GoogLeNet (InceptionV1) with TensorFlow

InceptionV1 or with a more remarkable name GoogLeNet is one of the most successful models of the earlier years of convolutional neural networks. Szegedy et al. from Google Inc. published the model in their paper named Going Deeper with Convolutions[1] and won ILSVRC-2014 with a large margin. The name both signifies the affiliation of most of the contributed scholars with Google and the reference to the LeNet[2] model.

GoogLeNet architecture, forward propagation from right to left (Illustration is taken from [3].)

For the previous posts, please visit:

Introduction

After analyzing and implementing VGG16[7] (runner-up of ILSVRC-2014), now it is time for the winner of the competition, GoogLeNet. As the name of the paper[1] implies the main intuition of GoogLeNet is obtaining a more capable model by increasing the dept. However, as covered in the previous posts, it is a risky architectural choice since deeper and larger models are notoriously harder to train. The success of GoogLeNet stems from the smart tricks that make the model lighter and easier to train. The original GoogLeNet is also named InceptionV1 and it is a 22-layers-deep network. Other versions of the model have also been developed by some of the writers of the first paper in 2016[3].

A few new ideas made GoogLeNet superior to the counterpart model VGGNet:

1×1 convolutions were used for reducing the dimensionality of the layers while making the model deeper.
Average global pooling[6] is performed before the fully connected layers in order to reduce the number of feature maps.
Two auxiliary losses were introduced at the earlier layers of the model for the sake of propagating good gradients to the initial layers. It is a very brilliant idea for tackling the vanishing gradient problem.
Prior models such as LeNet, AlexNet, and VGGNet follow a sequential model architecture. However, GoogLeNet has braches that lead to auxiliary losses.
Another branchy entity in the model is the Inception module that combines the outputs of differently sized filters. The parallel structure of multiple scales enables the module to capture both smaller and larger motifs in the pixel-data.

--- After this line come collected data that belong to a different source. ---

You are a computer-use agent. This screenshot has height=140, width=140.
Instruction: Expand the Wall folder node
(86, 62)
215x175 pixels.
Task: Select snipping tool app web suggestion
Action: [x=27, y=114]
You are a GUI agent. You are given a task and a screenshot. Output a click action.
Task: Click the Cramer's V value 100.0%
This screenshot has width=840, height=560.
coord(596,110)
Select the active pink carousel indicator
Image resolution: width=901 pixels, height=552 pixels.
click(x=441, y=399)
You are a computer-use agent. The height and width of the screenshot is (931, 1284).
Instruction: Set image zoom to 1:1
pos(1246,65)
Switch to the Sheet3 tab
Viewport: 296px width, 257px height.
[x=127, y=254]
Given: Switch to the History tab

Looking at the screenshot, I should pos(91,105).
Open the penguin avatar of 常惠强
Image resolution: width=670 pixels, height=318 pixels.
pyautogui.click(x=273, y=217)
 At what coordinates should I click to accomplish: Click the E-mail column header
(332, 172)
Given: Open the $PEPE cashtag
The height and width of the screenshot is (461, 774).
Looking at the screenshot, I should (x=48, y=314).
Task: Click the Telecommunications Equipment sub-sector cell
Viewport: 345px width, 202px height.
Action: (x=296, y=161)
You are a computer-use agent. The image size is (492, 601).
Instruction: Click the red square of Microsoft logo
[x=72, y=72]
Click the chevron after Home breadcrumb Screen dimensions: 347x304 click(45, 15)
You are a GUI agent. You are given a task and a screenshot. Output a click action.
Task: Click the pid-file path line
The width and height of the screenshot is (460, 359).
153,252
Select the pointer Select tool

All these ideas will be discussed further throughout the next sections as we build the model using Keras.

This tutorial is intended for beginners to demonstrate a basic TensorFlow implementation of GoogLeNet on the MNIST dataset. For more information on CNNs and TensorFlow, you can visit the previous posts linked at the beginning of this article. The reason for the usage of MNIST instead of ImageNet is simplicity, but the model can be used for any dataset with very few variations in the code.

First, needed libraries are imported.

import tensorflow as tf
import matplotlib.pyplot as plt
from tensorflow.keras import datasets, layers, models, losses, Model

The Data

Then, the data is loaded as in the LeNet implementation. One important notice is that the original GoogLeNet model receives images with the size 224 x 224 x 3 however, MNIST images are 28 x 28. The third axis is expanded and repeated 3 times to make image sizes 28 x 28 x 3. It will be then resized at the first layer of the model to 224 x 224 x 3.

(x_train,y_train),(x_test,y_test) = datasets.mnist.load_data()
x_train = tf.pad(x_train, [[0, 0], [2,2], [2,2]])/255
x_test = tf.pad(x_test, [[0, 0], [2,2], [2,2]])/255
x_train = tf.expand_dims(x_train, axis=3, name=None)
x_test = tf.expand_dims(x_test, axis=3, name=None)
x_train = tf.repeat(x_train, 3, axis=3)
x_test = tf.repeat(x_test, 3, axis=3)
x_val = x_train[-2000:,:,:,:]
y_val = y_train[-2000:]
x_train = x_train[:-2000,:,:,:]
y_train = y_train[:-2000]

The Model

GoogLeNet is a deep network and used this advantage to come on top of the ImageNet classification challenge in 2014. But why other researchers did not design their models even deeper than GoogLeNet and achieve higher accuracies? The answer is that there is no direct correlation between the dept of the model and the accuracy it yields in certain tasks. Mostly, there is a sweet spot for the size of the networks, and if it is exceeded it becomes really cumbersome, sometimes infeasible, to train the models. There are two aspects of this problem:

Deeper networks mean more parameters to be trained, which requires an abundance of data, clever ways of training procedures, and most importantly strong GPUs. The available data and hardware enabled larger and larger networks nowadays, yet that was not the case back in time. GoogLeNet uses 1×1 convolutions to reduce the number of feature maps and deepen the network while preserving the image sizes and not introducing many parameters.
During the propagation, gradients are calculated in terms of the losses and they flow back from the prediction layer to the initial layer. In deeper networks, gradients have to traverse a long way and go through several operations. A common problem is that these gradients get smaller and smaller as they get multiplied with activations between 0 and 1. Also, unbounded activations may blow up the gradients, which poses a similar problem. GoogLeNet introduces two auxiliary losses before the actual loss and makes more sensible gradients flow backward. So, these gradients travel a shorter path and help initial layers converge faster.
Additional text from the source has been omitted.